Даниэль Кельман. Слава. М.: АСТ, 2018. Перевод Т. Зборовской
Одному из самых значительных немецкоязычных писателей нашего времени Даниэлю Кельману трагически не везет в России: несмотря на то, что на русском уже опубликованы два его самых известных романа — мировой бестселлер «Измеряя мир» и обаятельнейшая фантасмагория «Ф» — для отечественного читателя Кельман по большей части остается фигурой маргинальной и сомнительной. Возможно, компактной, относительно простой и безукоризненно изящной «Славе» удастся хотя бы отчасти исправить это положение.
«Слава» — не монолитное повествование, но роман в девяти отдельных рассказах, связанных между собой сложной системой второстепенных персонажей и сюжетных рифм, а главное — хотя это становится очевидно далеко не сразу — фигурой невротического и гениального писателя Лео Рихтера.
Скромный сотрудник мастерской по ремонту компьютеров покупает новый сотовый телефон, и внезапно ему начинают поступать странные звонки, явно адресованные кому-то другому и намекающие на куда более захватывающую и незаурядную жизнь, чем та, которую ведет он сам. Лео Рихтер со своей новой возлюбленной Элизабет, сотрудницей организации «Врачи без границ», едет в турне по Латинской Америке. Настрадавшись там от постоянного дискомфорта, Лео уговаривает свою коллегу, автора популярных детективов, поехать вместо него в другое турне — куда-то в Среднюю Азию, и с несчастной женщиной там происходят по-настоящему страшные вещи. Героиня рассказа Лео Рихтера, смертельно больная старуха по имени Розалия, отправляется в Швейцарию, чтобы совершить эвтаназию, но никак не может добраться до места назначения. Жалкий и отвратительный офисный клерк умоляет Рихтера включить его в свою книгу. Средней руки начальник в сотовой компании разрывается между женой и любовницей, и, как следствие, совершает катастрофическую профессиональную ошибку, способную разрушить его карьеру и повлиять на жизнь десятков абонентов…

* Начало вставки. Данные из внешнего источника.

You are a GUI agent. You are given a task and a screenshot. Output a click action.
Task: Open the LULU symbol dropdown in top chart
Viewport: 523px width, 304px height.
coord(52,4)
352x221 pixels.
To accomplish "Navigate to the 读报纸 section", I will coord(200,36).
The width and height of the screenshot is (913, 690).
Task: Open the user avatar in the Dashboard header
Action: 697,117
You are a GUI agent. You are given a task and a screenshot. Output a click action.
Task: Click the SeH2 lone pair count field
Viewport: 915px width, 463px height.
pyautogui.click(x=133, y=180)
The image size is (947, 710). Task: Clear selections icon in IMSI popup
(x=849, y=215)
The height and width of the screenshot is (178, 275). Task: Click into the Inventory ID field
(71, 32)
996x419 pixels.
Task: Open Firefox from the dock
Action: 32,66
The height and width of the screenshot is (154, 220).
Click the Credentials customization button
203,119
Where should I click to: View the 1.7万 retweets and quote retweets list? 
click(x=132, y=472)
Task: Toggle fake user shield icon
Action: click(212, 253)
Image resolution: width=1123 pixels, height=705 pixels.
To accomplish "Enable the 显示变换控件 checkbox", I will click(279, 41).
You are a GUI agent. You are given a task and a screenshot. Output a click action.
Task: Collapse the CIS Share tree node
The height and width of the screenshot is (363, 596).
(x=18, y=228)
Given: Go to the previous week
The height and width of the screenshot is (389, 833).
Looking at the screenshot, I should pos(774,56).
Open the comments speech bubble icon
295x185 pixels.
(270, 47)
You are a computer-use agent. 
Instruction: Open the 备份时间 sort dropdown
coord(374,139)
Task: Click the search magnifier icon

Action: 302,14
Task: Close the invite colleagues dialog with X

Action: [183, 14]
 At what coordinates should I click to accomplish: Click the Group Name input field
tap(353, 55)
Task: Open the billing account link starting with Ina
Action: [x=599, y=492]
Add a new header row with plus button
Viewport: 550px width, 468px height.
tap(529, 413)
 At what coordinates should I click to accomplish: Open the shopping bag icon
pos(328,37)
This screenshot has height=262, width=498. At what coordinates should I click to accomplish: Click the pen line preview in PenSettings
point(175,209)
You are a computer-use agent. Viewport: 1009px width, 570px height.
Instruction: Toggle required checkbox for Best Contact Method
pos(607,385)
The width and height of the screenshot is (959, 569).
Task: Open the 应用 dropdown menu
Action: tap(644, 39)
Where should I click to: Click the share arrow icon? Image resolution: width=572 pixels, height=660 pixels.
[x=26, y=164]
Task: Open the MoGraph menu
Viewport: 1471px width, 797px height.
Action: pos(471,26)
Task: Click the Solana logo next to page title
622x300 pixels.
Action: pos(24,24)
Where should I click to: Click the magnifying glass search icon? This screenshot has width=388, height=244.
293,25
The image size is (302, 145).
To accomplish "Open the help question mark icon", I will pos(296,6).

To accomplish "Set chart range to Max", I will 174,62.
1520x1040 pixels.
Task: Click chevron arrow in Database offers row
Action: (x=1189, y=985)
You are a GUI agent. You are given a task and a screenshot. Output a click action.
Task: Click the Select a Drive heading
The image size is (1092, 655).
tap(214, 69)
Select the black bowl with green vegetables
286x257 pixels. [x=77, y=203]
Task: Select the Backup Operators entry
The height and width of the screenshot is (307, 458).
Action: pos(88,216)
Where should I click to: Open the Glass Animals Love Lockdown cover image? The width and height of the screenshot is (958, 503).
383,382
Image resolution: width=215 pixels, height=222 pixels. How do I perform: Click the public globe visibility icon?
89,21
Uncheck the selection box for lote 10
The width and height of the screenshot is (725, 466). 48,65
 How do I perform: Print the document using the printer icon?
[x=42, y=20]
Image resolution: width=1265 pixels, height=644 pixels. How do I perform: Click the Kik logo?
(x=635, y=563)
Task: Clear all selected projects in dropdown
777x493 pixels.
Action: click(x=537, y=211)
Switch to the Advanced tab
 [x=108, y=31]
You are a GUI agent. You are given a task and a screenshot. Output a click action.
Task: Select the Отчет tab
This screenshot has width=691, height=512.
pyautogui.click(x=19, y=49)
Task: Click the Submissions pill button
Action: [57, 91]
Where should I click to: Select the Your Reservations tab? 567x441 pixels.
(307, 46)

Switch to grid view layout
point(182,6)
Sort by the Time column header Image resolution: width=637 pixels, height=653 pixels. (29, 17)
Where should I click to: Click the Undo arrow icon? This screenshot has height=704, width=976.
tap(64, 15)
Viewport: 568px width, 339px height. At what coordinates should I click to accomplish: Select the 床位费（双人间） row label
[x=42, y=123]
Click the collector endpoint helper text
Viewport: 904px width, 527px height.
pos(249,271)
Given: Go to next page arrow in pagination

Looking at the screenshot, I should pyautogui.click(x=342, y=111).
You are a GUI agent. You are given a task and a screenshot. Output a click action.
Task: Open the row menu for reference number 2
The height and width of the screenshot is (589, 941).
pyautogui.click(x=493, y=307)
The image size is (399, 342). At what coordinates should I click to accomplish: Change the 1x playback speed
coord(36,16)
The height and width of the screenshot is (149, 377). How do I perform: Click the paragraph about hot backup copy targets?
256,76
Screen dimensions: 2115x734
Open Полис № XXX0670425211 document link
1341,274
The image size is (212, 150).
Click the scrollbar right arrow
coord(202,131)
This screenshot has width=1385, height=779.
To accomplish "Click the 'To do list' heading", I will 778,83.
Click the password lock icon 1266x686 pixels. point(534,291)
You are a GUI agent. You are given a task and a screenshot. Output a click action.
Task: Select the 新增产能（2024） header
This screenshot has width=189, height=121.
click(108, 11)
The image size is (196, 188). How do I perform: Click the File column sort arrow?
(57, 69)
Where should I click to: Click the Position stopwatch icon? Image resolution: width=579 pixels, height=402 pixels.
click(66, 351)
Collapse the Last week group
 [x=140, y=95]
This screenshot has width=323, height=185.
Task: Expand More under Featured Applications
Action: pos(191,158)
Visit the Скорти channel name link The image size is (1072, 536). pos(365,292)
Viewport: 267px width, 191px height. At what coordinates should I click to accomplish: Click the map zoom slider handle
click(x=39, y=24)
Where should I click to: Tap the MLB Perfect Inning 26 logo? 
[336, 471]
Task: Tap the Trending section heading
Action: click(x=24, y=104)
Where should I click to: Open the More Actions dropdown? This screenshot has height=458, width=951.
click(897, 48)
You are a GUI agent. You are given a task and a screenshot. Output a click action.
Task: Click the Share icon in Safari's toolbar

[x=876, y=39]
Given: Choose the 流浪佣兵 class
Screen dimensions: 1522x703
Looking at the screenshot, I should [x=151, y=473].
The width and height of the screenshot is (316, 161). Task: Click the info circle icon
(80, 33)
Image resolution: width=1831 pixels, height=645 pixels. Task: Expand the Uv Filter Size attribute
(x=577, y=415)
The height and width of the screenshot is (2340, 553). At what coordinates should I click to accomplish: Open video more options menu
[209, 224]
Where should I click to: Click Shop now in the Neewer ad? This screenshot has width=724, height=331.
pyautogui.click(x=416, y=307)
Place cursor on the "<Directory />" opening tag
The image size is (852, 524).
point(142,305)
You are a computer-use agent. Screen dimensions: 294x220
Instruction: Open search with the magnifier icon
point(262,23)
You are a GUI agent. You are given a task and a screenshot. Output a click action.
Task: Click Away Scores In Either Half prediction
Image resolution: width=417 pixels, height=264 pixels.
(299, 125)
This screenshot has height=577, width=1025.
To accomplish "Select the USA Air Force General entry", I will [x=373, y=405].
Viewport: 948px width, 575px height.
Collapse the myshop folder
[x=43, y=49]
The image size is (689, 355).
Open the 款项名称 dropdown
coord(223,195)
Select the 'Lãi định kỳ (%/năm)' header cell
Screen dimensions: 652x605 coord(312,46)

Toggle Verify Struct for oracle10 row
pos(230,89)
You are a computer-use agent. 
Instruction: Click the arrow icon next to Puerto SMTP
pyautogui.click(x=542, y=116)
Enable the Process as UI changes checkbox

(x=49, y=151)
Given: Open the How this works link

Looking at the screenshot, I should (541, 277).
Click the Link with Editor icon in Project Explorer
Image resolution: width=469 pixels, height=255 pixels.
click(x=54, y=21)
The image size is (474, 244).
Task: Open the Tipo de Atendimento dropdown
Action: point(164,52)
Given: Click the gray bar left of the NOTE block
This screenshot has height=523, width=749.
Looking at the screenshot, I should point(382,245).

Каждая история хороша сама по себе, а их выдающееся стилистическое и жанровое разнообразие позволяет читателю в полной мере оценить писательский диапазон Даниэля Кельмана. Однако самое интересное в «Славе» определенно не это, а то, как мастерски писатель показывает плавное, многоступенчатое прорастание литературы в реальность. Объекты, порожденные фантазией Лео Рихтера, претерпевают сложные мутации и внезапно, через несколько промежуточных этапов, оказываются интегрированы в самую что ни на есть настоящую, внелитературную жизнь — и найти ту черту, за которой писательская мысль наливается плотью и объемом, не так просто. В результате оптический эффект, производимый «Славой» Кельмана более всего схож с головокружительным эффектом от известной гравюры Маурица Эшера: нарисованная рука на ней становится трехмерной, отделяется от бумаги и принимается рисовать другую руку — пока еще плоскостную.